An exhibition preview reception and Contemporary Salon with Ronald K. Brown, exhibition co-curator and Founder and Artistic Director, Evidence, A Dance Company; Ray Carrington III, Photographer and Founder, "Eye on Third Ward"; Wendy Watriss, Co-founder and Artistic Director, FotoFest; and Deborah Willis, exhibition co-curator and Chair and Professor of Photography and Imaging, Tisch School of the Arts at NYU. The Salon will be moderated by KatherineVeneman, Curator of Education, Blaffer Gallery. The exhibition, which consists of 32 photographs by Charles "Teenie" Harris (1908 - 1998), provided inspiration for Brown's new monumental choreographic work One Shot which will be presented by DiverseWorks at Society for the Performing Arts on May 10.
Leading up to the exhibition and performance, Ronald K. Brown will conduct teaching residencies at the University of Houston and will work with elementary school children in the Third Ward at Project Row Houses' after-school program.

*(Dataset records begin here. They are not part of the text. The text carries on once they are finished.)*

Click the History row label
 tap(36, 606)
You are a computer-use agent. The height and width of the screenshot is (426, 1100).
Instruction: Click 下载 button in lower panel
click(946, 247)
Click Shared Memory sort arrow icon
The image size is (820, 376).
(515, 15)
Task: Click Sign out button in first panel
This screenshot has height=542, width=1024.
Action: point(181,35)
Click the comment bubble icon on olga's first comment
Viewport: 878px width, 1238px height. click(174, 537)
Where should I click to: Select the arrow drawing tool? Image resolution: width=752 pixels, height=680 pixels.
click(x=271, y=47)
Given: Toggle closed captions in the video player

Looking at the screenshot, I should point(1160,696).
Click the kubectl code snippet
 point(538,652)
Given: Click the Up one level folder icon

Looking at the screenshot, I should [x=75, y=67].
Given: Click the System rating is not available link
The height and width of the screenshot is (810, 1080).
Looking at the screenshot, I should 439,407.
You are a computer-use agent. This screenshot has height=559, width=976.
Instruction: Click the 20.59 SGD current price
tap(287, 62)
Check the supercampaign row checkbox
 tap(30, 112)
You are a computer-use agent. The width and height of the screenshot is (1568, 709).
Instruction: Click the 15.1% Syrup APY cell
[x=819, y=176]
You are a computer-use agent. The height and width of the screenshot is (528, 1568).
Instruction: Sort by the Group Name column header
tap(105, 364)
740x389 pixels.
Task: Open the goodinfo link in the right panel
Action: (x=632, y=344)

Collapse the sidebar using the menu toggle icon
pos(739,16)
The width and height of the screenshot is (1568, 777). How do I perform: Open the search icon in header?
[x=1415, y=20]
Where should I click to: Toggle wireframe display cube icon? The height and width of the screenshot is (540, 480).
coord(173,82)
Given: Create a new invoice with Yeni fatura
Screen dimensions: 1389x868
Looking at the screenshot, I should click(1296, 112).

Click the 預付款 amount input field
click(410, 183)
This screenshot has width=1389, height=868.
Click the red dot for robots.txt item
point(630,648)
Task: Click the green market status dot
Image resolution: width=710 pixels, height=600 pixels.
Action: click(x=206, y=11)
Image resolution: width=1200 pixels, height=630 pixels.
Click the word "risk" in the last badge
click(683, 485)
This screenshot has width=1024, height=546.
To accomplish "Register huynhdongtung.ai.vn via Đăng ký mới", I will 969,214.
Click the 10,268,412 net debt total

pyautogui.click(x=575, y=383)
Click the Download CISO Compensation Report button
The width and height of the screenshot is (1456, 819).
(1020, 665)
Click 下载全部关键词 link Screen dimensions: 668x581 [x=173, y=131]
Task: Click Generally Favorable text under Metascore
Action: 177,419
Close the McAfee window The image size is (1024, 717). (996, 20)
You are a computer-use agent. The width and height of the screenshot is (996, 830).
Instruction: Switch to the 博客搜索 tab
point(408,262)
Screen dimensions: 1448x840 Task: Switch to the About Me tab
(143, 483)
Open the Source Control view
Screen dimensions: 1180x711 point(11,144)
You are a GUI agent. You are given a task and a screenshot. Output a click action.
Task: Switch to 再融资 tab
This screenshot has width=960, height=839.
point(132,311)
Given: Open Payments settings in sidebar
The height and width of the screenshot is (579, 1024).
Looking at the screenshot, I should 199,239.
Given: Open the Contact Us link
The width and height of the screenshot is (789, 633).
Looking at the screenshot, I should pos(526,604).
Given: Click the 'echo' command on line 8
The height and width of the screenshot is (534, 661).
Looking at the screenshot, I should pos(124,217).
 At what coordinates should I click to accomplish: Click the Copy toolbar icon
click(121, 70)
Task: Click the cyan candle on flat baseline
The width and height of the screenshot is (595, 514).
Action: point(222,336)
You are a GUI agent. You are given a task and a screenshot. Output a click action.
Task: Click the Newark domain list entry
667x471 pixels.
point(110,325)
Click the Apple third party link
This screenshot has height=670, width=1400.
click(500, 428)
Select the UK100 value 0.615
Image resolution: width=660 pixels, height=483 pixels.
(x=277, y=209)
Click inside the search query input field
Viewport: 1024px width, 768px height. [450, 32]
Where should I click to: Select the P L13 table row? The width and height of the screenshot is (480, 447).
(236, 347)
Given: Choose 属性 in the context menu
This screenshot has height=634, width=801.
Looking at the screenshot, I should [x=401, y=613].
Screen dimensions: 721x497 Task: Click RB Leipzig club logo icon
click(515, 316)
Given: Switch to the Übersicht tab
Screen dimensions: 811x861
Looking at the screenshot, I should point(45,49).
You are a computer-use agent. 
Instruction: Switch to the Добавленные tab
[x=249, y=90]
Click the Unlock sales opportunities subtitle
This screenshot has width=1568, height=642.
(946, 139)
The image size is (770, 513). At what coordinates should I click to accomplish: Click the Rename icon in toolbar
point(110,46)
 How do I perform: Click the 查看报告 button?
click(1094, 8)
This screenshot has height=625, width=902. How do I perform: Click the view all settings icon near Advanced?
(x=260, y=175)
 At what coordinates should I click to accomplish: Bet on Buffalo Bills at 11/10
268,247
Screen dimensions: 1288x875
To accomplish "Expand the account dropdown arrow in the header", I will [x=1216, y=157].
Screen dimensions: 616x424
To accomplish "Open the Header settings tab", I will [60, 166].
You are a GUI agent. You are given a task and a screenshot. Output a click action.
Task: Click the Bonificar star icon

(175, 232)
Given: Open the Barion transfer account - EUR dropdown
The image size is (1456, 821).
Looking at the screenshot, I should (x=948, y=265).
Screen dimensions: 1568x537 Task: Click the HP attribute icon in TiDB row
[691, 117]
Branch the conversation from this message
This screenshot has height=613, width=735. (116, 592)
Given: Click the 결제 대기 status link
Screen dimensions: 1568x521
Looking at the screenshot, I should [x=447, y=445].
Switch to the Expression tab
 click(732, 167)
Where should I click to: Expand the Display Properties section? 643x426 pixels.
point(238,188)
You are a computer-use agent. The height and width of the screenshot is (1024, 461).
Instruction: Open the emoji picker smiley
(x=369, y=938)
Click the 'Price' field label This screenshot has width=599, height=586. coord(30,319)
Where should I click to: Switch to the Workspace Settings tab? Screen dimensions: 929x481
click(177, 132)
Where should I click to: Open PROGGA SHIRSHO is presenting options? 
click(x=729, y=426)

Charles "Teenie" Harris’s works, taken during his career with the Pittsburgh Courier between 1936 and 1975, document the historic and daily events of Pittsburgh’s African American community, and their impact and intimacy can be translated to many urban landscapes throughout the United States. Harris’s photographs are considered unsurpassed in their evocation of the essence of Black urban America in mid-20th Century.
During his career, Harris produced more than 80,000 photographs - including images of Louis Armstrong, Muhammad Ali, Martin Luther King Jr. and John F. Kennedy. The Harris archive is considered the largest and most complete portrait of African American urban life in existence. The curators selected photographs for exhibit that highlight the themes of legacy, community and opportunity resonant in the dance work. Harris's photographs are also integrated into the dance performance. The exhibit organizer is the August Wilson Center for African American Culture and the photographs in the exhibit are from the Charles "Teenie" Harris Archive of Carnegie Museum of Art, both in Pittsburgh, PA. The exhibit will travel to 17 locations in the 2007– 2008 season.